Textabschnitt:
Für Paul Wegener war Der große Mandarin nicht nur sein letzter Spielfilm, sondern zugleich sein einziger Nachkriegsfilm. Er selbst soll die Anregung zu diesem Stoff gegeben haben. Wegener galt als ein der chinesischen Philosophie und Kunst zugetaner Schauspieler. Bereits während der Dreharbeiten 1948 kränkelte er, die Uraufführung des Films am 18. Februar 1949 in Wiesbaden und den damit einhergehenden großen Misserfolg hat er nicht mehr erlebt.

Arbeitsauftrag 1:
Wann und wo fand laut dem Textabschnitt über Paul Wegener die Uraufführung von Der große Mandarin statt?
Arbeitsauftrag 2:
Führe den Textabschnitt über Paul Wegener nach seinem letzten Satz weiter.
Die Zeilen haben mit dem Textabschnitt über Paul Wegener nichts zu tun.

Verfügbare Daten:
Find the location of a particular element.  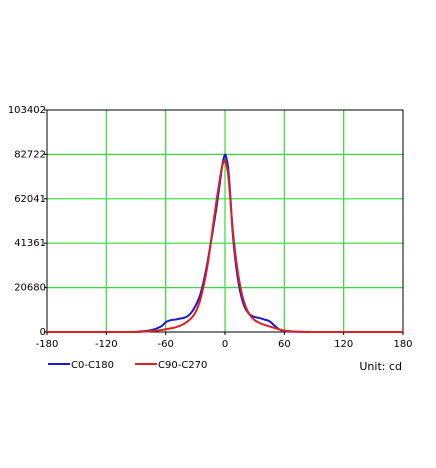

x-tick-label: -180 is located at coordinates (48, 344).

Lösung 1:
Am 18. Februar 1949 in Wiesbaden.

Lösung 2:
Curt Riess schrieb dazu in seinem Erinnerungsband 'Das gibt‘s nur einmal':

„Die exotischen Filme nach dem zweiten Weltkrieg sind sehr schlecht; das muß auch von dem letzten Film des großen Schauspielers Paul Wegener - „Der große Mandarin“ - gesagt werden. Allein die Story ist schon ein Kapitel für sich. Niemand versteht genau, worum es geht. Das mag zwar sehr „exotisch“ sein, ist auf die Dauer aber ermüdend. Wovon handelt der Film? Schon diese Frage ist nicht ganz leicht zu beantworten. […] Das ist sehr wirr, obwohl es sich doch - unter dem Deckmantel der Exotik - um sehr aktuelle Tagesfragen handelt, um Hungersnot, Schwarzhandel, Korruption, Diktatur.“

Curt Riess: Das gibt’s nur einmal. Das Buch des deutschen Films nach 1945, Hamburg 1958. S. 203

Die szenischen Theaterdekorationen entwarf Herta Boehm, die Filmbauten stammen von Paul Markwitz. Für die Spezialeffekte zeichnete Theo Nischwitz verantwortlich. Schnittmeister Erwin Niecke arbeitete Karl Heinz Stroux auch als Regieassistent zu.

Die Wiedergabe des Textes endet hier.